[PATCH] D95807: [RFC][Coroutines] Add the newly generated SCCs back to the CGSCC work queue after CoroSplit actually happened

Arthur Eubanks via Phabricator via llvm-commits llvm-commits at lists.llvm.org
Wed Feb 3 19:30:50 PST 2021


aeubanks added inline comments.


================
Comment at: llvm/lib/Passes/PassBuilder.cpp:625
-  if (PTO.Coroutines)
-    FPM.addPass(CoroElidePass());
-
----------------
ChuanqiXu wrote:
> aeubanks wrote:
> > ChuanqiXu wrote:
> > > lxfind wrote:
> > > > aeubanks wrote:
> > > > > we can still keep this here right? since we'll run the function simplification pipeline on the split coroutine
> > > > > also, this should be duplicated in `buildFunctionSimplificationPipeline()`
> > > > We could. It does create a logically strange situation, that CoroElide will run once before CoroSplit.
> > > > How to decide whether CoroElide should go into simplification pipeline or optimization pipeline?
> > > I agree with that it is strange that CoroElide would run once before CoroSplit. But if we only run CoroElide after CoroSplit, we may miss many optimization point. Given that a coroutine A was inlined into a coroutine B, and CoroElide run on B before the CoroSplit for B.
> > > ```
> > > define B(...) {
> > >     entry:
> > >          %A.handle = ...; The handle for A
> > >          ;... ; Some operations with A
> > >         call @llvm.coro.suspend(%B.handle, false); which is possible if the implementation of initial_suspend of the promise type of B isn't std::experimental::suspend_always
> > >         ;... Some other operations with A
> > >         call @llvm.subfn.addr(%A.handle, 1) ; means the end for the lifetime of A
> > > }
> > > ```
> > > In this example, CoroElide would find that every path from the definition of %A.handle to the exit point of B would pass `llvm.subfn.addr(%A.handle, 1) ` which means the end for the lifetime of `%A.handle` so that CoroElide may find that `%A.handle` isn't escaped in B. So it is possible that A maybe elided in B.
> > > 
> > > However if we run CoroElide only if B have been split,  we may miss the opportunity to elide A in B. I would give the example if needed.
> > > 
> > > I agree with that the design of CoroElide seems to be a little strange and need to be refactored likely. But I don't get a clear and feasible solution now.

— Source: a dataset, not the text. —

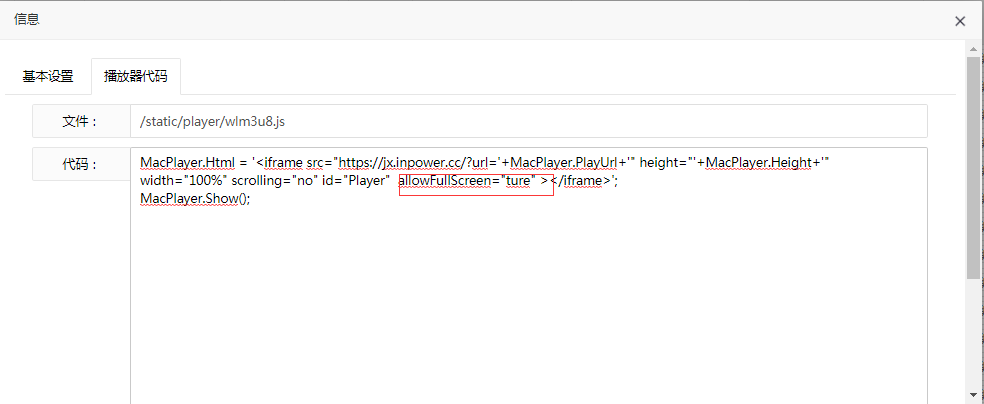984x404 pixels.
Task: Click the file path input field
Action: click(528, 121)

> > The simplification pipeline is anything that simplifies/canonicalizes IR. Passes in the optimization may add complexity. If CoroElide mostly ends up cleaning things, it should definitely be in the simplification pipeline.
> > 
> > I'm not super familiar with the coroutine passes, but given that we now unconditionally re-add the current SCC to the queue, CoroElide should run before and after CoroSplit on any given function that is split. If that's good enough then I'd say keep this here.

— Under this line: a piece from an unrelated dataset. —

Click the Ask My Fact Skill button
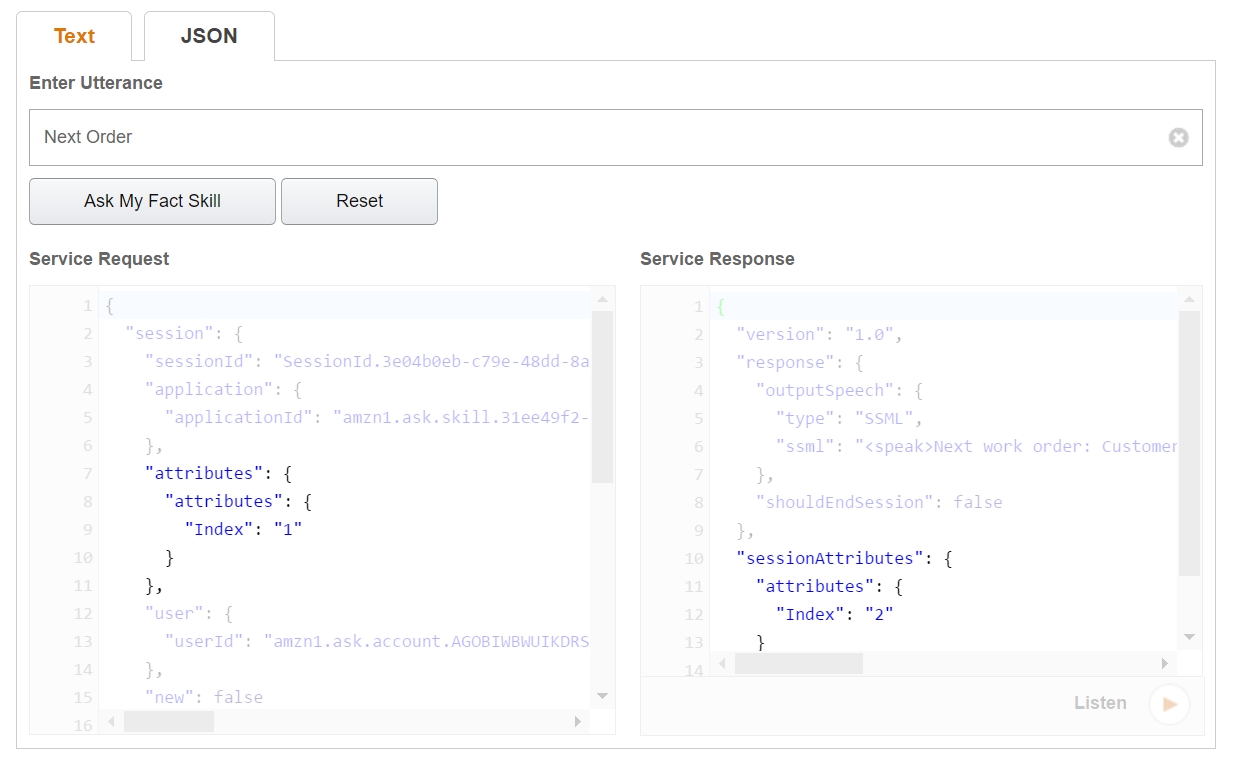Image resolution: width=1236 pixels, height=760 pixels. point(152,201)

> CoroElide pass would try to transform heap allocation to stack allocation, which is a major optimization in Coroutine Passes. To my understanding, it isn't equal to simplification. I am not pretty sure about this.
> 
> I prefer to run CoroElide before and after CoroSplit for now even it is strange.
Your description of the pass sounds like simplification/canonicalization to me.